The Nebula Awards will be announced May 19, 2018. The awards are given by the Science Fiction and Fantasy Writers of America. This post is the fourth in a series of reviews of the nominees for this year’s Nebula award for best novella. The Nebula defines a work as a novella if it is between 17,500 and 40,000 words. These are short books.
The Half Price Books store in my town used to be in a rundown house, with a few cats running around underfoot. I’d go to the science-fiction/fantasy section, blow dust off of the yellowed pages of the paperbacks, and try to find some hidden gem by an author I had never heard of before.
Past-me would have loved to have discovered Barry’s Deal by Lawrence M. Schoen in those stacks. It’s about a chaotic good stage hypnotist con man that travels around the universe with a pet dog/buffalo/alien/thing that eats anything (ANYTHING) going to an auction for a rare bottle of liquor on a shady casino outpost on Triton. Shenanigans ensue.
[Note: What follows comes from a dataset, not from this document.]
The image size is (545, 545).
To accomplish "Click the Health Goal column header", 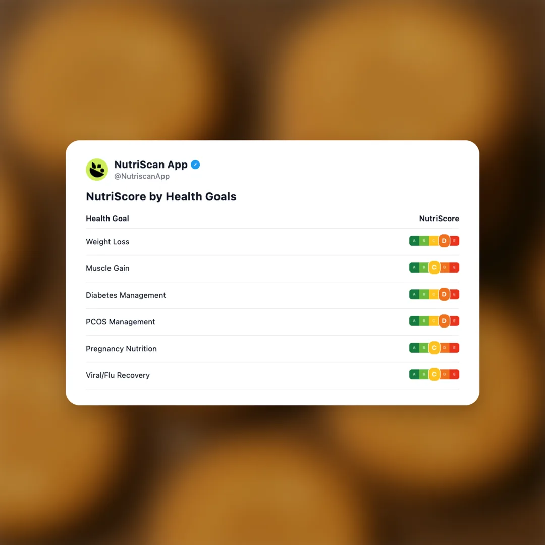I will coord(107,219).
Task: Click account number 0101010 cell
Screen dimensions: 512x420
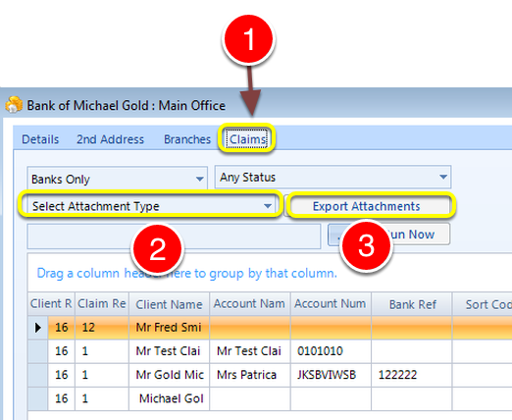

Barry’s Deal (apparently) continues the adventures of The Amazing Conroy, the aforementioned chaotic good stage hypnotist con man. I say apparently because I haven’t read any of the previous books involving that character or this universe. This review will therefore be a lot more useful to those new to the series than long-time fans because there is no way that I can compare the quality of Barry’s Deal with, say, Buffalito Destiny. So, newbies….
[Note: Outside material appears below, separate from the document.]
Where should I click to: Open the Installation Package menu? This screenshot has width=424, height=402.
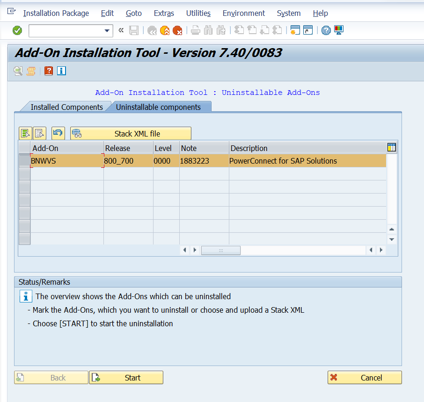[x=56, y=13]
You can read and understand Barry’s Deal without reading any of the other books in the series. It feels a little like turning on any random episode of Doctor Who. You are able to perceive that the characters have prior relationships and that you’re missing some nuances here and there, but you are provided enough information to get up to speed pretty quickly. While reading Barry’s Deal, I never felt lost or frustrated due to a lack of information, only that I needed to see some previous “episodes” to find out how X happened.
It’s lighthearted but not really funny. It’s got action without being violent. It’s well-paced, providing enough characterization that you care how the (relatively) non-violent action turns out. There are mysteries, but they are usually resolved by deux ex machinas or random info dumps. The main character gets by on his wits and a little help from his friends (and buffalo dog alien thing). So, pretty much exactly like Doctor Who….
It’s not a very deep book, but it does provide some interesting insights into the way humans think and frame information, without being super-technical or pedantic, which is an achievement in itself given that the author holds a Ph.D. in cognitive psychology.
Barry’s Deal is a nice change of pace from some of the more serious and depressing entries for the Nebula Award. I don’t know that it will take the top prize, but I am glad that fun, lighthearted, sci-fi adventures are able to be recognized.